Apartment living has its advantages, especially when it comes to taking responsibility for upkeep. If you live in an apartment, you probably appreciate when your landlord responds promptly to your requests for repairs or maintenance. Of course, this may not be the norm, and you may be like many tenants who wait an unreasonable amount of time before help arrives.
This may be worrisome to you if you have children who are in danger of being injured by a hazard on the property you rent. Your landlord is responsible for keeping the property as safe as possible for tenants and visitors, and this includes addressing any attractive nuisances that may exist.

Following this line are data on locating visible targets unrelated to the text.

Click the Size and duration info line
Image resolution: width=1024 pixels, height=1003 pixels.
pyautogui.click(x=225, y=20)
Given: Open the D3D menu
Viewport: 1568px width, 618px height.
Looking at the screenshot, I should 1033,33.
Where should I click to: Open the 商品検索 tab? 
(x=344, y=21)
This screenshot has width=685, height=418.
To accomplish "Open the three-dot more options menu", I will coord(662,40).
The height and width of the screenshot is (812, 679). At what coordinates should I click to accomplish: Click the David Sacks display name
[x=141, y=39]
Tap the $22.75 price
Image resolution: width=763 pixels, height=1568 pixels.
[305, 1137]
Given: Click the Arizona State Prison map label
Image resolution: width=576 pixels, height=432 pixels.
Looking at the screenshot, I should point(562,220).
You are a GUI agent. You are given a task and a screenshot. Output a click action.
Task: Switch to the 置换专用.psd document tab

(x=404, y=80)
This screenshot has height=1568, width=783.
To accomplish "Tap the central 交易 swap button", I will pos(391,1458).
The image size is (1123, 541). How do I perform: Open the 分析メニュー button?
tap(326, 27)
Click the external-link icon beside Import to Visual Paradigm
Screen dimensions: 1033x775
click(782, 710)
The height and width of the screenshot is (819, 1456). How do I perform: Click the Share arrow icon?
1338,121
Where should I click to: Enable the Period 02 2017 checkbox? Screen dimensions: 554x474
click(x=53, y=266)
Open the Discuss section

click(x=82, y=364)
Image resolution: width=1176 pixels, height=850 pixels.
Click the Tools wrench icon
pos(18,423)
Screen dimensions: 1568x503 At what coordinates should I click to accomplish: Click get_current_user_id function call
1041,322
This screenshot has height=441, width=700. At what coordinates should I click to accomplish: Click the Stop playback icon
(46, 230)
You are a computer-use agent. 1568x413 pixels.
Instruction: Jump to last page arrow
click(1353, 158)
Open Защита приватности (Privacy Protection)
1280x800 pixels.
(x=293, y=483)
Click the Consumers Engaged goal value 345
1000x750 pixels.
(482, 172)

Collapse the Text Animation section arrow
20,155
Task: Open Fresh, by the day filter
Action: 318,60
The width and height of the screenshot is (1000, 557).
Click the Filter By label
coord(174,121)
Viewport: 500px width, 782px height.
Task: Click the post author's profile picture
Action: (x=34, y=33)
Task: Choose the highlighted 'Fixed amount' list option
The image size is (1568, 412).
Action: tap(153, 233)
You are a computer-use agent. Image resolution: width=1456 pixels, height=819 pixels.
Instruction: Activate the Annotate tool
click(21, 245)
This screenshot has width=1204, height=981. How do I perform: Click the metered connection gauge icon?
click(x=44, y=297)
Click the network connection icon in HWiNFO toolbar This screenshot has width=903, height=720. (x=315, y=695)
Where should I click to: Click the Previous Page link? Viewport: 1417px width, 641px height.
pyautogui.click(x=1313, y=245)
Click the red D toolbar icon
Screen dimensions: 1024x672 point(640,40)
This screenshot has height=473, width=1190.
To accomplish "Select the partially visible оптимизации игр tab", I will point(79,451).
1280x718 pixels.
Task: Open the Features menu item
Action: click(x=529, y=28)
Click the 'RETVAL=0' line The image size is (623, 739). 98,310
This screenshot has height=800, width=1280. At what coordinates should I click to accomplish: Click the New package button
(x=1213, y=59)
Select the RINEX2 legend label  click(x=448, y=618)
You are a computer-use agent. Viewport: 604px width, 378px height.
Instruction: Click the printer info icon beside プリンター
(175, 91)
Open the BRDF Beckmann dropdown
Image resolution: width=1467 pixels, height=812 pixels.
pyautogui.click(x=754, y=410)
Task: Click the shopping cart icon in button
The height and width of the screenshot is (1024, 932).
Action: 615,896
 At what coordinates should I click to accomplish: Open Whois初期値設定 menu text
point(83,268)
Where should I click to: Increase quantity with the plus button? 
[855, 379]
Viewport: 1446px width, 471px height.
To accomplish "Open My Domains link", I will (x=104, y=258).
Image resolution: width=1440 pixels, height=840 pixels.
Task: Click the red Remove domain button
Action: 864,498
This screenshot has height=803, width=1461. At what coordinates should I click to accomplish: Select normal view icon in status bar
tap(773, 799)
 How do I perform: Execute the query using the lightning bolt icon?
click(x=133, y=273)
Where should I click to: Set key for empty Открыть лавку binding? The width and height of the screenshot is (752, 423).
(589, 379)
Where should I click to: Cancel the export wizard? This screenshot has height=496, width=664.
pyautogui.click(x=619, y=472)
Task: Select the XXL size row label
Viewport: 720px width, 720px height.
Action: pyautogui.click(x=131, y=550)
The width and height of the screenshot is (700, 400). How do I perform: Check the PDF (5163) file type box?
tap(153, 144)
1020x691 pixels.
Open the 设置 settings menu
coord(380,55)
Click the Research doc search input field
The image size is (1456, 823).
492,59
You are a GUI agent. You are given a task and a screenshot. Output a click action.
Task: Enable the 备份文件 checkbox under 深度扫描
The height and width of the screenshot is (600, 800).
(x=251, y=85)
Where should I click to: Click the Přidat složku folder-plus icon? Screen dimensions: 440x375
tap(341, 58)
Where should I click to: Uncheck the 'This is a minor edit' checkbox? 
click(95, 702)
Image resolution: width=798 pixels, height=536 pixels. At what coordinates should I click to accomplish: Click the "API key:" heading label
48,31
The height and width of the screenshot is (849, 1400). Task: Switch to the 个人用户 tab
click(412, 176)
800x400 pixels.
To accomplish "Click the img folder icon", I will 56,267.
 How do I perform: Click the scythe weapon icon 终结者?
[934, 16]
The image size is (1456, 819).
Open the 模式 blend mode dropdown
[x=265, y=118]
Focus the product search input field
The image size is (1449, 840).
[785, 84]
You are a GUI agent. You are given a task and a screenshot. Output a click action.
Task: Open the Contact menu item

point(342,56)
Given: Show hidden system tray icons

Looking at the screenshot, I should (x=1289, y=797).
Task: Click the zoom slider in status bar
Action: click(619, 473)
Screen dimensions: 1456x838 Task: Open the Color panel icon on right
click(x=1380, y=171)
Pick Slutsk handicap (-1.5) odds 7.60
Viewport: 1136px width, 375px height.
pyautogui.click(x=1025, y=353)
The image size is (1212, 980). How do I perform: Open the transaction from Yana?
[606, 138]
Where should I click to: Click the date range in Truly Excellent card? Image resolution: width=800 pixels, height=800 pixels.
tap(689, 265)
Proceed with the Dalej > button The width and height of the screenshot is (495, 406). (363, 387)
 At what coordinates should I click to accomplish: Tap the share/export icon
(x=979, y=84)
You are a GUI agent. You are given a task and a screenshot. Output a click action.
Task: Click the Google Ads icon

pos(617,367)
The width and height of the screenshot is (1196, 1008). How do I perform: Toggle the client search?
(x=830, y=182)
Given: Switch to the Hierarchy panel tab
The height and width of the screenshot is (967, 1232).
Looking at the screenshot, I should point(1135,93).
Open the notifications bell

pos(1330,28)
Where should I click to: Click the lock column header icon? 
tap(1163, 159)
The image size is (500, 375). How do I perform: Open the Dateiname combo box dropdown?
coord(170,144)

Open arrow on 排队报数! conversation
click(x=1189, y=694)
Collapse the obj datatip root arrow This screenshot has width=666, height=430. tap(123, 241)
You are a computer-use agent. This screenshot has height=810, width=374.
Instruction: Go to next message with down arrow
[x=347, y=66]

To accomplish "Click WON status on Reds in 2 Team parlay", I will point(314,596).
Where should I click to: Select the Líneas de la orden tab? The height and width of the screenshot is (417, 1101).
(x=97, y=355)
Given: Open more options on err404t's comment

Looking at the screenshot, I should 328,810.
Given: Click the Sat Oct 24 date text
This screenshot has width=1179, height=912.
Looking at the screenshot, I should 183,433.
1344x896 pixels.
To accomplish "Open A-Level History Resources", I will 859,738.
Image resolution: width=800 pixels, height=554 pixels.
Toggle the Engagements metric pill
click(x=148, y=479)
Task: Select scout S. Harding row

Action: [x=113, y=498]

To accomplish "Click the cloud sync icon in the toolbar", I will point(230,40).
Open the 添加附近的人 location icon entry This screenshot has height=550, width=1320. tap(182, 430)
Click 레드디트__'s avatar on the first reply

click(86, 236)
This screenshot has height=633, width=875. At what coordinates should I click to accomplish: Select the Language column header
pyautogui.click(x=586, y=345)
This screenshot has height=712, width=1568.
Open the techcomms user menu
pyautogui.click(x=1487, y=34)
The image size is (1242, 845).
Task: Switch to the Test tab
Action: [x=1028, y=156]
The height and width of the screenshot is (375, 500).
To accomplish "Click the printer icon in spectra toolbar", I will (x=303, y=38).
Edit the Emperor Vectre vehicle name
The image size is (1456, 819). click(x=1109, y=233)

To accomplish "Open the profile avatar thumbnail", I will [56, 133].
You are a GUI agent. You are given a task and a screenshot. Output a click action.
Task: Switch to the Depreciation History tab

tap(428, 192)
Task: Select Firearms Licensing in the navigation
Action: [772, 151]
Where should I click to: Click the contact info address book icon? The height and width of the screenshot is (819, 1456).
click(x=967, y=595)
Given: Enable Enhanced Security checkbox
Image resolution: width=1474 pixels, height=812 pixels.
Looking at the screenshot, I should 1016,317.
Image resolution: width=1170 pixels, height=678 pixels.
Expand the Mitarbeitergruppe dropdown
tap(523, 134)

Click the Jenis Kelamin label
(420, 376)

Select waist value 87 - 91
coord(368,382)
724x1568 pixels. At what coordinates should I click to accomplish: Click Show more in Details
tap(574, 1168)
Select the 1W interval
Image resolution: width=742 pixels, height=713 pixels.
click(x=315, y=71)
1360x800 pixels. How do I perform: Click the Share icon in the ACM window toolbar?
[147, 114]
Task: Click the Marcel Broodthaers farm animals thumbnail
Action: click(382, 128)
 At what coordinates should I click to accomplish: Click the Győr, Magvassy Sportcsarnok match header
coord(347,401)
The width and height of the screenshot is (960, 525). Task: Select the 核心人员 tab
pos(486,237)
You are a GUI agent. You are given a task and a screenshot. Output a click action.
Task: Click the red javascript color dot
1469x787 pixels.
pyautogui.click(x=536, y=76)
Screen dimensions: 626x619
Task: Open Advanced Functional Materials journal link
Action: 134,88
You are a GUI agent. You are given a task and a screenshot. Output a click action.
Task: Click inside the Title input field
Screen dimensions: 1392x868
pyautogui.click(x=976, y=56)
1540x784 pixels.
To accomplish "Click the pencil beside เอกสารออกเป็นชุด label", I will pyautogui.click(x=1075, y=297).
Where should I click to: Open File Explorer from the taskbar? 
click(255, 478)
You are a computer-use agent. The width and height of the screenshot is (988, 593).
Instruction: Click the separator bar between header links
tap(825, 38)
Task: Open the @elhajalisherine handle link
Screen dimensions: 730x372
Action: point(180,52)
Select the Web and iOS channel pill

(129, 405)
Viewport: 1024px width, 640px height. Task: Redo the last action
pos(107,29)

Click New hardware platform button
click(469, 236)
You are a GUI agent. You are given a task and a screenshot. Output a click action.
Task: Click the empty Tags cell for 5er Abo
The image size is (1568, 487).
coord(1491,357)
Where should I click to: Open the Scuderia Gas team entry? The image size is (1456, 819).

What is an attractive nuisance?
If your landlord has a swimming pool for tenant use, New Jersey law requires that he or she place a strong protection, such as a fence with a locked gate, around the pool. This is to prevent children from wandering near an unattended pool and falling in. A swimming pool is an example of an attractive nuisance, which can be anything that lures children onto the property but places them in danger of injury. Other common examples of an attractive nuisance include the following:
- Fountains, hot tubs or other water features
- Piles of debris or construction materials
- Machinery, including tractors, golf carts or lawn mowers
- Trampolines or play equipment, like bounce houses
- Appliances that remain unlocked or still have their doors attached
- Unsupervised dogs
A landlord who knows such hazards are on the property, who understands that they could attract and injure a child, and does nothing to remedy the problem may be liable for any injuries your child suffers.
What should my landlord do?
Your landlord has several choices for dealing with an attractive nuisance. The most complete remedy is to remove the hazard altogether, but this may not be possible. Some property owners believe they have fulfilled their obligation by placing warning signs on the property. However, your child may not be able to read or may be too enticed by the attractive nuisance to notice signs or appreciate their meaning.
If the landlord cannot remove the hazard, he or she must find a way to secure it, such as locking it in a shed or putting a fence around it. However, the courts may excuse a landlord if the cost of securing an attractive nuisance is too great. Nevertheless, you have the right to pursue justice if your landlord has not taken the proper precautions to protect you and your child. An attorney can assist you in filing a claim in civil court.